We all want nice abs and a strong core. All it takes is training smart and eating healthy. Here is another post on how to strengthen and flatten your Abs or keep reading below. https://elitephysiquesinc.com/2014/04/strengthen-flatten-abs/.
Learn a little more about how to work the deep lower abs!
First of all, ask yourself what is moving and what is stable. In most strength exercises, we draw our attention to what is moving. However, our deep core muscles are tonic muscles and have to be trained differently. Unlike large muscles like the quads and glutes, deep core muscles like the TVA (transverse abdominis), don’t move us. Rather they stabilize and prevent excessive motion in the joints of the spine.
The TVA is the deepest layer of abdominal muscles and runs between the ribs and the pelvis, horizontally from front to back. When activated, the TVA muscles create a deep natural “corset” around the internal organs and lumbar spine. This activation flattens the abdominal wall and helps to protect the back.

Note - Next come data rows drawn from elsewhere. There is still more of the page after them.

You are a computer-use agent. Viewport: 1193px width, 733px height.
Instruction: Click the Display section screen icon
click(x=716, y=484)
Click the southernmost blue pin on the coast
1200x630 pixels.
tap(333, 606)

In order to work the core and not hurt the back, you want to move from a place of stability. To do this, think about what is moving. For example, you can focus on holding the space between the floor and your low back tight while performing toe taps on your back or doing single leg lifts in a plank. Make sure you do not completely flatten your back against the floor and pay attention to your upper body. Make sure you are not lifting your shoulders and holding your breath.
Pay attention the next time you are working abs to see if you’re able to perform a sit-up or an oblique twist while maintaining a neutral pelvis.

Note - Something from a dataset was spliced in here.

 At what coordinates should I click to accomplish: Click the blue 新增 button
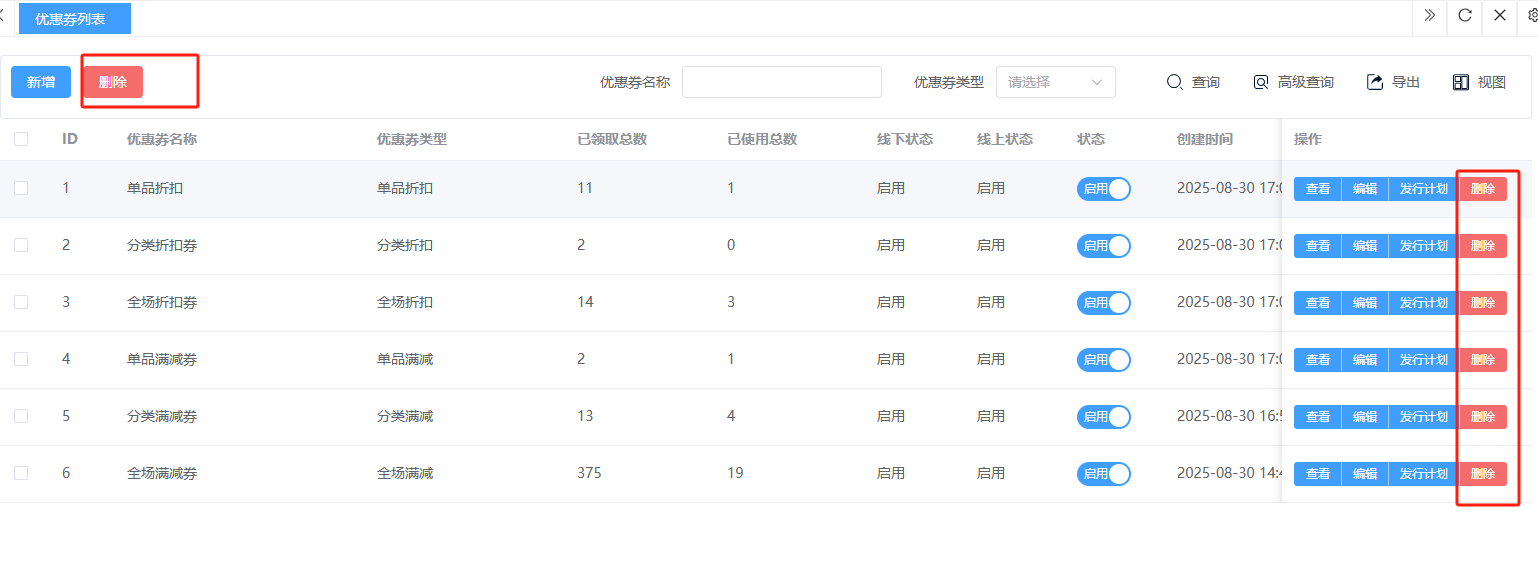tap(41, 82)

You know you’ve lost your position if, as you curl forward, your low back pushes into the mat or your neck tenses up. You know you’ve nailed it when your hips and shoulder blades remain still and you feel your abs flatten in and down.
While doing planks, see if you can lift an arm or a leg without changing your upper back or hip position. You’ve found your core if you feel a little shaky or burn deep in your midsection.
When starting out, it can be difficult to maintain a neutral pelvis. You may catch your low back arching off the ground or you feel tension in your low back. You can modify by making your range of motion smaller.
As far as when to work your abs in a workout, DO NOT work your core in the first half of your workout. I have my clients work them the last 15 min. of the workout. If you are working your core hard in the beginning of the workout the core will be fatigued (unless you are using machines – they stabilize for you and do not let you use your core). With a fatigued core you are more likely to have an injury. An example is, If you are doing a cable press and your core is tried you will not be able to go heavy because your core is too tired to stabilize.
If you’ve recently given birth and are trying to get rid of your post pregnancy belly, strengthening your core and pelvic floor is the best way to achieve a flatter stomach.
If you are looking for a 6-pack 70 – 80% of that will be your diet. So good luck and work smart strengthening and flattening your Abs.